The Massacre of Poles in Volhynia, 1943
Poor babies tied to a tree, Village of Kobzowa (powiat of Tarnopol), 1923. Four killed Roma children tied to tree by their mentally ill mother after her husband was arrested and her Roma group dissolved. The murder took place in night of 11/12 December 1923. These poor sweet babies. Victims of their time and misunderstood mental health.
Photo is attributed to the times of Massacre of Poles in Volhynia, 1943.
Over 100,000 slaughtered with axes, pitchforks, scythes and knives: The Wołyń massacre started 76 years ago today and lasted for two years
Today marks 76 years since the coordinated attack by Ukrainian nationalists on 99 Polish towns and villages in Wołyń.
Between 1943 and 1945, members of the Ukrainian Insurgent Army massacred thousands of Poles throughout Wołyń, a region that was in Nazi-occupied Poland and is part of present-day Ukraine.
Throughout the period, it is estimated that around 100,000 Poles died at the hands of Ukrainian nationalists. As part of retaliatory actions, Poles killed between 15,000 and 20,000 Ukrainians.
The killings were directly linked with radical Ukrainian nationalist Stepan Bandera’s Organization of Ukrainian Nationalists and its military arm, the Ukrainian Insurgent Army.
Their goal was to purge all non-Ukrainians from a future Ukrainian state. They wanted not only to purge Polish civilians, but also to erase all traces of Polish presence in the area.
The prelude to the murders of the Polish population in Wołyń was carried out on 9 February 1943 by a unit of the Ukrainian Insurgent Army, which murdered 173 Poles in the village of Parośla I by tying up the victims and slaughtering them with axes.
Ukrainian attacks against Poles intensified on 11 July 1943. At the crack of dawn that day Ukrainian insurgent detachments, supported by local Ukrainians, simultaneously surrounded and attacked 99 Polish villages in the Kowel, Włodzimierz Wołyński, Horochów and Łuck districts. The Ukrainians ruthlessly slaughtered Polish civilians and destroyed their homes.
Villages were burned to the ground and property was looted. Researchers estimate that on that day alone the number of Polish victims may have amounted to some 8,000 people, mostly women, children, and the elderly.
The genocidal massacre carried out on that day has gone down in history under the name of Bloody Sunday, and it was undoubtedly one of the darkest chapters of the Wołyń Crime.
This coordinated operation lasted until July 16th, but the massacres still continued. In July 1943 alone, 530 Polish villages were cleared of their residents and burned. Only a minority managed to escape.

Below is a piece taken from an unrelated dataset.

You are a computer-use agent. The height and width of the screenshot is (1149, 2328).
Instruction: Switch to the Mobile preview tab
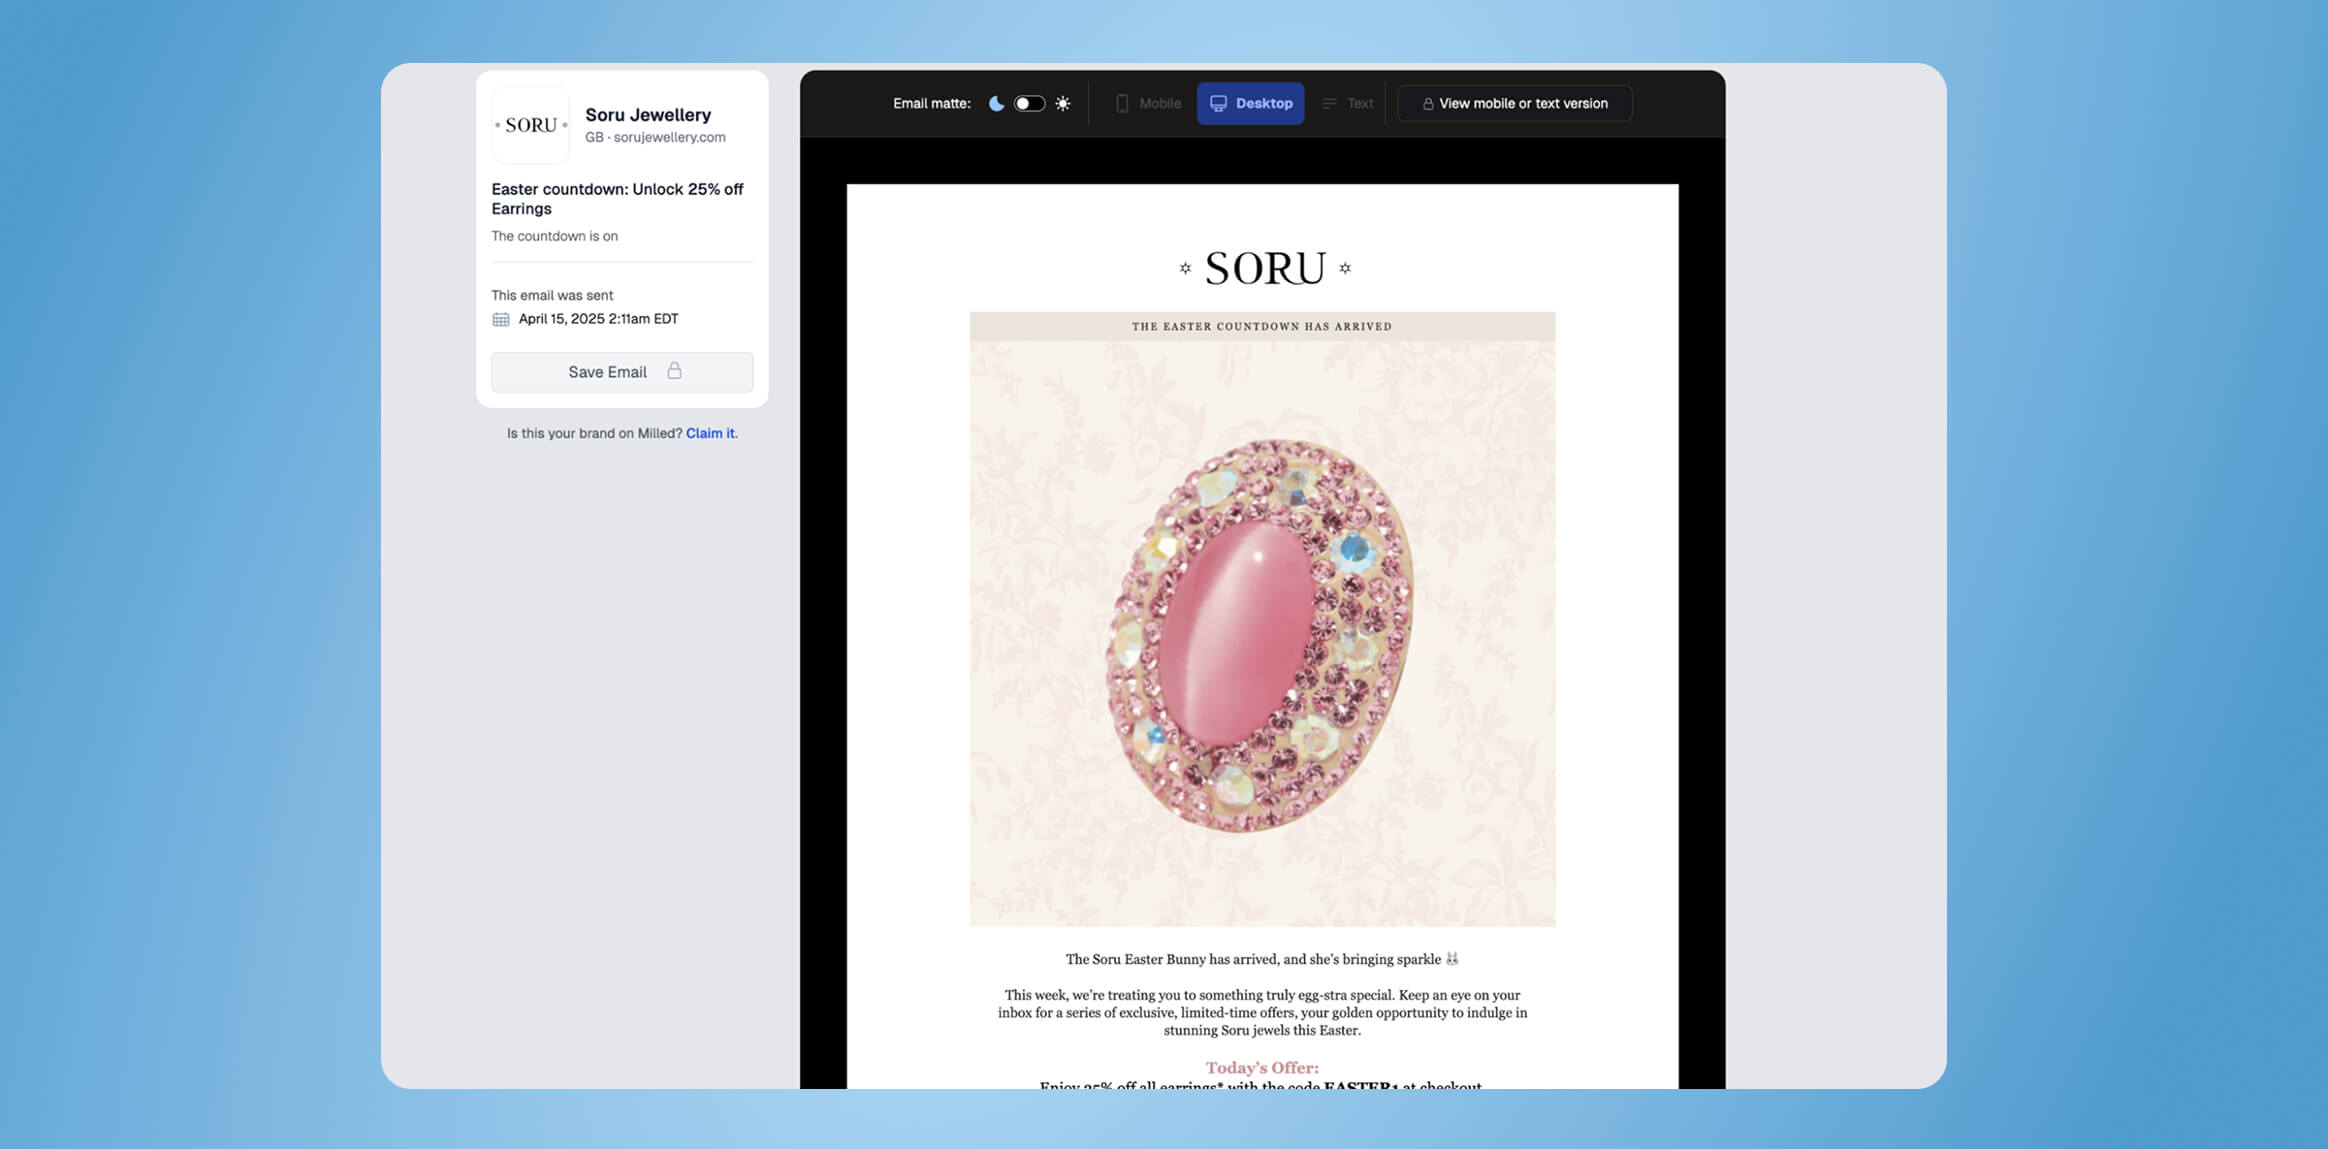point(1148,103)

A new wave of massacres took place in early 1944 that took advantage of the withdrawal of the German army.
Between 1943 and 1945, Poles were murdered in 1865 in places in Wołyń. The biggest massacres took place in Wola Ostrowiecka, where 628 Poles were murdered, in Gaj – 600, in Ostrówki – 521 and Kolodno – 516.
The murders were committed with incredible cruelty. Many were burnt alive or thrown into wells. Axes, pitchforks, scythes, knives and other farming tools rather than guns were used in an attempt to make the massacres look like a spontaneous peasant uprising.
In the blood frenzy, the Ukrainians tortured their victims with unimaginable bestiality. Victims were scalped. They had their noses, lips and ears cut off. They had their eyes gouged out and hands cut off and they had their heads squashed in clamps. Woman had their breasts cut off and pregnant woman were stabbed in the belly. Men had their genitals sliced off with sickles.
In the opinion of the historian Prof. Grzegorz Motyka, an expert on Polish-Ukrainian issues, “although the anti-Polish action was an ethnic cleansing, it also meets the definition of genocide”.
To commemorate the massacre, in 2016 the Polish parliament instituted the National Day of Remembrance of the Victims of Genocide committed by Ukrainian nationalists against citizens of the Second Republic of Poland, at the same time labelling the massacres an act of genocide.
Laying a wreath at the Wołyń Massacre memorial in Warsaw today, President Andrzej Duda said that Poland wanted Polish-Ukrainian relations to be as good as possible.
"If we are talking today about the building of relations between our nations, between the Polish and Ukrainian people, between our states - and let me stress here, that we want (...) these to be the best possible relations - there is one thing known for sure. We need remembrance so that what happened then, will never repeat itself between our nations and our people.”
He added: "The Ukrainian side should permit the exhumations, which are necessary to mark the graves, so that the descendants (of victims) can know the places, where they can go to light a candle. And this is the condition under which the massacre could be commemorated in Volhynia.”
"Last year, I paid homage to the victims in Volhynia, where once there were Polish villages and towns, where people were murdered, and where nearly nothing has been left after these terrible developments. That is why last year a wreath was laid simply on a field, where once there were Polish farms.